Старик откинулся на спинку кресла и, вздохнув, сказал уже значительно утомленным голосом:
— Отчего же в нонешнее-то время нехватает храбрости этаким же родом дорожить правдой? Ведь нас, как телят, продавали, с нами всякий владетель что хотел, то и делал, вся жизнь была в чужом капризе, а почему же мы осмеливались совесть свою беречь? Ведь вот я — чего-чего я своей графине не сказал, ведь сколько я ей щелчков-то препроводил, — а почему? Потому что мне сердце велит это сделать, и я хоть и виляю и извиваюсь змеем, — потому всякому человеку шкура его дорога, — а уж ни в чем ей не потакаю! Извини! Я и рабским и холопским манером, а сделал же, чтобы ей совестно стало, чтобы ей стыдно стало своей господской неправды! А нониче и рабства нет, и горя больше, и зла больше, и слез больше, — а правды-то все боятся! Испугались, спрятались, хвосты поджали, — "только бы день пережить, и слава богу!.." Вот и расползается и рвется клочьями, словно гнилой ситец, житьишко крестьянское.
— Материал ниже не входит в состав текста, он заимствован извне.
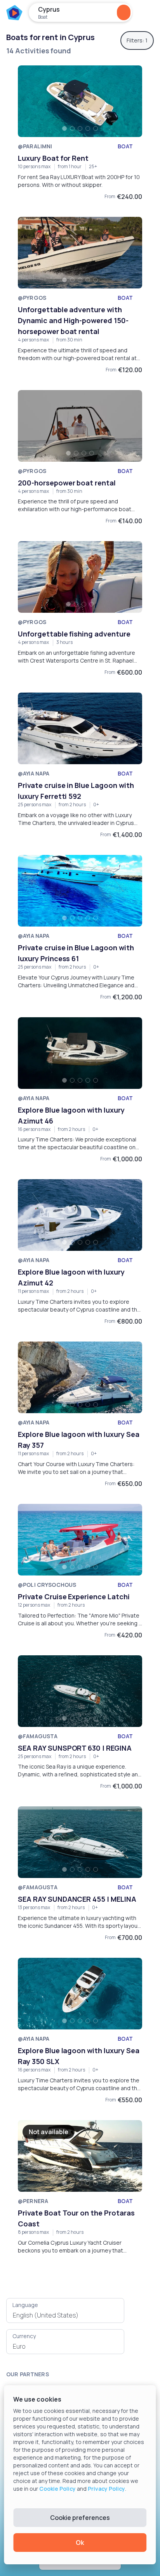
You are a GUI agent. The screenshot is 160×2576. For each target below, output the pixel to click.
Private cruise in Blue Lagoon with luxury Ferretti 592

С рукописью в кармане (старик охотно дал ее перечитать) поздно ночью спускался я по темной лестнице, оступаясь на круглых и узеньких ступенях и ища выхода. Шум моих шагов вероятно был услышан обитателями "центрального агентства", потому что в то время, когда я ощупывал клеенчатую дверь этого агентства, не зная куда идти, дверь эта отворилась, и передо мной предстал молодой Коробков с лампой в руках и с своей обычной, тонкой и любезной улыбкой на устах.
— Посетили старичка? — спросил он, кланяясь и освещая мне дорогу.